> _Task requirements_: Convert the lines between the one holding "Expand the 执行成功 result panel" and the one holding "point(1396,1142)", inclusive, into a JSON list of strings, one string per line, omitting blank lines.

> _Available records_:
= = = =

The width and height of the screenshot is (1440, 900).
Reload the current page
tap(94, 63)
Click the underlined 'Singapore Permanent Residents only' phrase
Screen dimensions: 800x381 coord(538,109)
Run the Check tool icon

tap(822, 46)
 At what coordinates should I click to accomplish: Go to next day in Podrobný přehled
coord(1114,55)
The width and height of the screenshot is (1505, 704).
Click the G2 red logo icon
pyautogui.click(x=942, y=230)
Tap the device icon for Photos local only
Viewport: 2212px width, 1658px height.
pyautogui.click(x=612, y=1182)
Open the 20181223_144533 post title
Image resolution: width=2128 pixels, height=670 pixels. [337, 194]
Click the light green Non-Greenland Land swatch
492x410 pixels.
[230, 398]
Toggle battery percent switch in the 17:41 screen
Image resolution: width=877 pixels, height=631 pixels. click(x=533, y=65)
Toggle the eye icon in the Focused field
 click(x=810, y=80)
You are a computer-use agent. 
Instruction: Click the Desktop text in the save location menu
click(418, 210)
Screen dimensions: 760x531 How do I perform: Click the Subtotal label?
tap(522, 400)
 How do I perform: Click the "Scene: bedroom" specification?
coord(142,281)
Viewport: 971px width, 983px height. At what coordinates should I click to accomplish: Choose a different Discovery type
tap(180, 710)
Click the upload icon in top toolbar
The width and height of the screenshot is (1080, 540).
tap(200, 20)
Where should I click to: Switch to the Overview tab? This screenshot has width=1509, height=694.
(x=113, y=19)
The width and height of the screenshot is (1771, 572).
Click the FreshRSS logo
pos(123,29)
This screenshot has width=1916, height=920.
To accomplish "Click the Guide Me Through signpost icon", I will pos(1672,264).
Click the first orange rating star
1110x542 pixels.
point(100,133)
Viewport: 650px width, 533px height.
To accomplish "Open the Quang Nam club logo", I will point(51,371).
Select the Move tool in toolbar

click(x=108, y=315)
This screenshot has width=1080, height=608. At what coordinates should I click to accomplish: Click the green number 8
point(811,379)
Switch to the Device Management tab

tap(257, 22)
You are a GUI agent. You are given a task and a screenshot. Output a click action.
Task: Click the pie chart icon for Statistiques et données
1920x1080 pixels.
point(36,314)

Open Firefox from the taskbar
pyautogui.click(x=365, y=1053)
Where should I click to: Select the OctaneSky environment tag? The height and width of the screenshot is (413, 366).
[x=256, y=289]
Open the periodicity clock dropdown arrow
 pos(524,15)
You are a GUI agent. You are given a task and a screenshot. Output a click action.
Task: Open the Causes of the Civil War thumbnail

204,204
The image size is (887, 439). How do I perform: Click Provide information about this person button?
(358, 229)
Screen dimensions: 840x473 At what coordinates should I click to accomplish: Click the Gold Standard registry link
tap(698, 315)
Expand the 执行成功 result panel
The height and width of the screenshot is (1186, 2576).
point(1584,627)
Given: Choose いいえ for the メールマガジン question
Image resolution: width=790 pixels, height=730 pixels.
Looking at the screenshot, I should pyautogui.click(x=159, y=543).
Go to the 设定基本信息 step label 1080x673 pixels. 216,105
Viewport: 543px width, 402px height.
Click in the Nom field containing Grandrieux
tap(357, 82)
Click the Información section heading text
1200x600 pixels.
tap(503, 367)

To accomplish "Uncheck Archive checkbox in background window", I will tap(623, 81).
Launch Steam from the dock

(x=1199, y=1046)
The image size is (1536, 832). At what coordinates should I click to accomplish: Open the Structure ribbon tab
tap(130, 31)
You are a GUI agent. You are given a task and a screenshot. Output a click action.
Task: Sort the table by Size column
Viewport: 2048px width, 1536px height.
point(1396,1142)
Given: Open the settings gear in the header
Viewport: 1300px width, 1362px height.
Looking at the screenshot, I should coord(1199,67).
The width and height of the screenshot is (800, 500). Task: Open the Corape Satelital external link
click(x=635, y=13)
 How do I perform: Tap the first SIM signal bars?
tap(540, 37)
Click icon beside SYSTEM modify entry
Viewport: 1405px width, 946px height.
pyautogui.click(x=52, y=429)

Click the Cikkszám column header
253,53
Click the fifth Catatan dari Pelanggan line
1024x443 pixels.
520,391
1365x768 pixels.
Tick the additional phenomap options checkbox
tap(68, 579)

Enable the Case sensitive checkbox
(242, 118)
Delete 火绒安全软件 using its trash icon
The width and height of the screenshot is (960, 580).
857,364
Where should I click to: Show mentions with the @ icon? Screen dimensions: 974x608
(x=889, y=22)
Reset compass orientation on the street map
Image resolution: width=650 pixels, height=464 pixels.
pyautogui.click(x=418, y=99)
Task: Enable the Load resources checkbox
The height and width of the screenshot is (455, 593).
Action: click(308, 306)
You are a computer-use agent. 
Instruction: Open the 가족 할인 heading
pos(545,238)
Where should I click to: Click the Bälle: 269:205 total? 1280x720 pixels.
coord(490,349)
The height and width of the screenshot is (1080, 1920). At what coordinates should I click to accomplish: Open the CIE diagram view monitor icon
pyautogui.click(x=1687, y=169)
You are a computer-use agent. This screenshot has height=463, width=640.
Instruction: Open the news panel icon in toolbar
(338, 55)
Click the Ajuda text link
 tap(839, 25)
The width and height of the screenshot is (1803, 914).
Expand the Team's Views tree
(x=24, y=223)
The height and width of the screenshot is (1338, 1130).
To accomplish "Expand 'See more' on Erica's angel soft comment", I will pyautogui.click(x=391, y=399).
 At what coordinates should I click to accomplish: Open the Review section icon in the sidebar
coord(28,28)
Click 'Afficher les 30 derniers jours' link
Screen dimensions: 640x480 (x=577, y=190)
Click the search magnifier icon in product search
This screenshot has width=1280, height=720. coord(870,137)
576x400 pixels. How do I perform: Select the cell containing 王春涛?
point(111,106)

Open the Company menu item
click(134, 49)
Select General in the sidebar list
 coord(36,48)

= = = =

> _Full answer_:
[
  "Expand the 执行成功 result panel",
  "The height and width of the screenshot is (1186, 2576).",
  "point(1584,627)",
  "Given: Choose いいえ for the メールマガジン question",
  "Image resolution: width=790 pixels, height=730 pixels.",
  "Looking at the screenshot, I should pyautogui.click(x=159, y=543).",
  "Go to the 设定基本信息 step label 1080x673 pixels. 216,105",
  "Viewport: 543px width, 402px height.",
  "Click in the Nom field containing Grandrieux",
  "tap(357, 82)",
  "Click the Información section heading text",
  "1200x600 pixels.",
  "tap(503, 367)",
  "To accomplish \"Uncheck Archive checkbox in background window\", I will tap(623, 81).",
  "Launch Steam from the dock",
  "(x=1199, y=1046)",
  "The image size is (1536, 832). At what coordinates should I click to accomplish: Open the Structure ribbon tab",
  "tap(130, 31)",
  "You are a GUI agent. You are given a task and a screenshot. Output a click action.",
  "Task: Sort the table by Size column",
  "Viewport: 2048px width, 1536px height.",
  "point(1396,1142)"
]